Question

Calculate the wavelength of the first line in the Lyman series of the hydrogen spectrum (R = 109677 cm-1) . How to do this?

Answer 1

Hint :The Lyman series is a hydrogen spectral series of transitions and resulting ultraviolet emission lines when an electron moves from n 2 to n = 1 (where n is the primary quantum number), the electron's lowest energy state, in physics and chemistry. The transitions are named after Greek letters as Lyman-alpha is the transition from n = 2 to n = 1.
 ${\displaystyle \frac{1}{\lambda }}=R{Z}^2\left({\displaystyle \frac{1}{n_1^2}}-{\displaystyle \frac{1}{n_2^2}}\right)$
R = Rydberg’s constant (Also written is RH)
Z = atomic number.

Complete Step By Step Answer:
Let us see what is wave number:
The number of complete wave cycles of an electromagnetic field (EM field) that exist in one metre (1 m) of linear space is referred to as the wave number.

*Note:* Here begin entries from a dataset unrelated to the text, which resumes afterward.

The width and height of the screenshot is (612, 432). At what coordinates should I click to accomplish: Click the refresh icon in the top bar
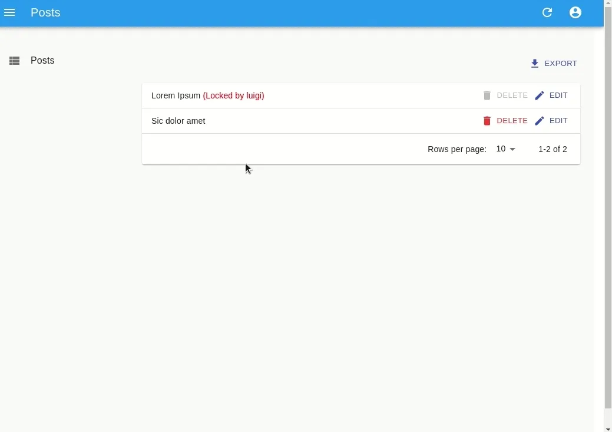click(547, 12)
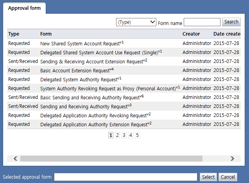Select Delegated Shared System Account Use Request

99,52
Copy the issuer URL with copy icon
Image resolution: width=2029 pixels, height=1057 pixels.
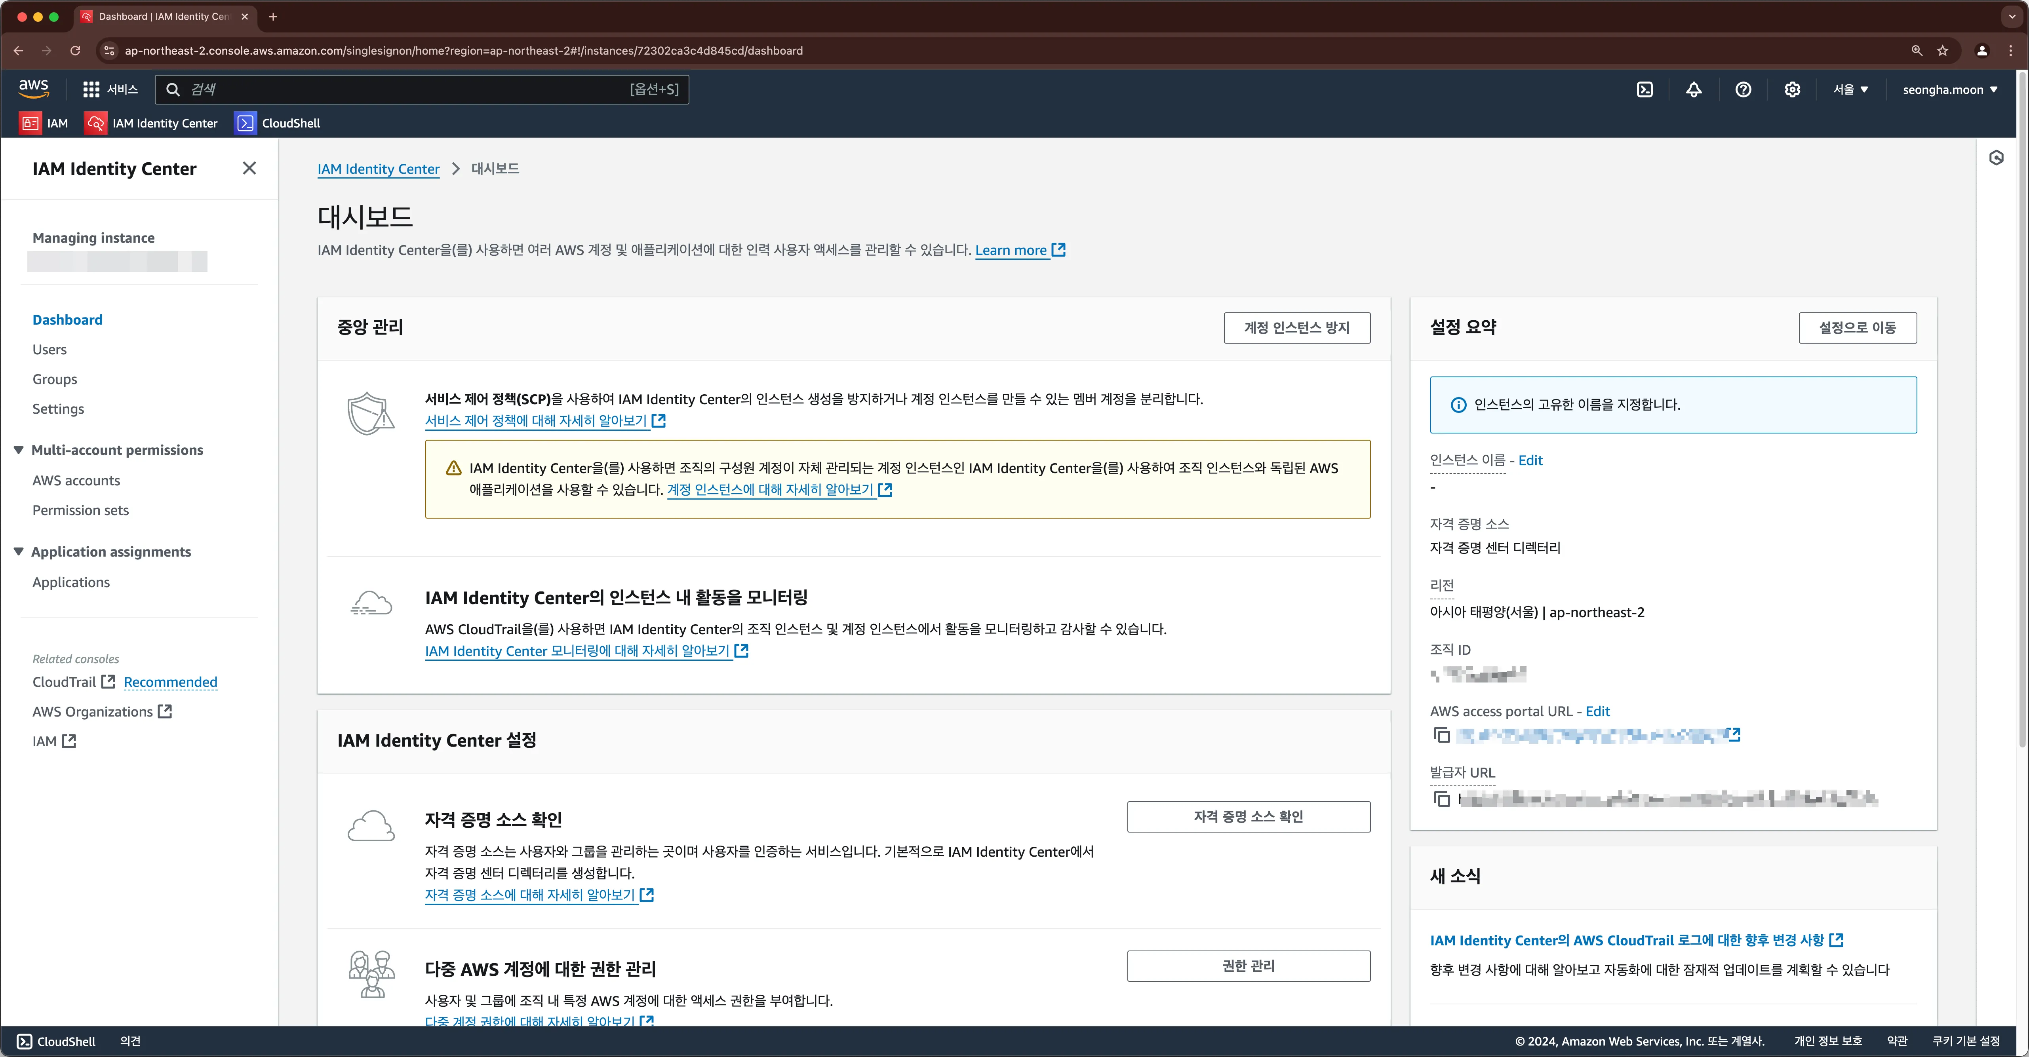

In reciprocal metres, the wave number is indicated ( $m^{-1}$ ).
For the Lyman series, n1=1.
For shortest wavelength in Lyman series (i.e., series limit), the energy difference in two states showing transition should be maximum, i.e., $n_2=\mathrm{\infty }.$
 ${\displaystyle \frac{1}{\lambda }}=R{Z}^2\left({\displaystyle \frac{1}{n_1^2}}-{\displaystyle \frac{1}{n_2^2}}\right)$
Substitute the values:
since the electron is de-exited from $1^{st}$ excited state (i.e n=2) to ground state (i.e n=1) for the first line of the Lyman series.
Or, ${\displaystyle \frac{1}{\lambda }}=R\left({\displaystyle \frac{1}{1}}-{\displaystyle \frac{1}{2^2}}\right)$
Or, ${\displaystyle \frac{1}{\lambda }}=R\left({\displaystyle \frac{1}{1}}-{\displaystyle \frac{1}{4}}\right)$
Or, ${\displaystyle \frac{1}{\lambda }}=R\left({\displaystyle \frac{4-1}{4}}\right)$
Or, ${\displaystyle \frac{1}{\lambda }}=R\left({\displaystyle \frac{3}{4}}\right)$
Or, $\lambda ={\displaystyle \frac{4}{3R}}$
Or, $\lambda ={\displaystyle \frac{4}{3}}\times {\displaystyle \frac{1}{R}}$
Or, $\lambda ={\displaystyle \frac{4}{3}}\times 912$
Or, $\lambda =121.6nm$
Hence the wavelength of the first line in the Lyman series of the hydrogen spectrum is $\lambda =121.6nm$ .

Note :
We can denote the answer in terms of angstroms but always try to answer the wavelength in terms of nanometers. The atomic hydrogen emission spectrum has been separated into a variety of spectral series, with wavelengths calculated using the Rydberg formula. These spectral lines are caused by electrons in an atom transitioning between two energy levels.